DK, bersama dengan 12 orang lainnya, kini telah ditetapkan sebagai tersangka dalam kasus dugaan kekerasan dan penelantaran anak yang melibatkan Daycare Little Aresha. Rafid menyatakan bahwa ia tidak mengetahui alasan serta tujuan peminjaman KTP tersebut oleh DK, dan ia merasa tidak terlibat dalam proses pendirian yayasan.
Ketidakpahaman Rafid Mengenai Peminjaman KTP
Rafid mengungkapkan, "Memang saya meminjamkan KTP, namun setelahnya saya tidak tahu-menahu seperti apa penentuan posisi, proses pendirian. Bahkan sedari awal saya tidak pernah menandatangani, memberikan kuasa untuk menghadap ke notaris." Ia juga menegaskan bahwa ia tidak pernah menerima manfaat dalam bentuk apapun dari yayasan tersebut.

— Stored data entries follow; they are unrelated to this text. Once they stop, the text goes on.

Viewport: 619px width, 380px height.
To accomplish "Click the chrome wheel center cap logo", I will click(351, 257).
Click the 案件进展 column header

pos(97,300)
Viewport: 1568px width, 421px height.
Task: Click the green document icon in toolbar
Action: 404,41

Penjelasan Kuasa Hukum Rafid
Kuasa hukum Rafid, Dicke Muhdi, menjelaskan bahwa peminjaman KTP terjadi ketika kliennya masih berstatus sebagai mahasiswa dan tinggal sementara di rumah DK. Dicke menambahkan bahwa kliennya tidak memiliki hubungan darah dengan DK. "Di tahun 2020 kebetulan klien kami mengalami kesulitan ekonomi sehingga terpaksa menumpang tinggal di rumahnya DK," ungkap Dicke.
Dicke juga menjelaskan bahwa kliennya merasa tidak enak untuk menolak permintaan peminjaman KTP karena ia memiliki hubungan baik dengan anak DK. "Sehingga tidak enak (kalau tidak meminjamkan KTP)," imbuhnya.
Sementara itu, Kasat Reskrim Polresta Yogyakarta, Kompol Riski Adrian, menyatakan bahwa pemeriksaan terhadap Rafid adalah bagian dari pengembangan kasus dugaan kekerasan dan penelantaran anak yang melibatkan Daycare Little Aresha. Sebelumnya, polisi juga telah meminta keterangan dari dosen UGM, Cahyaningrum Dewojati, yang juga namanya dicatut sebagai penasihat yayasan.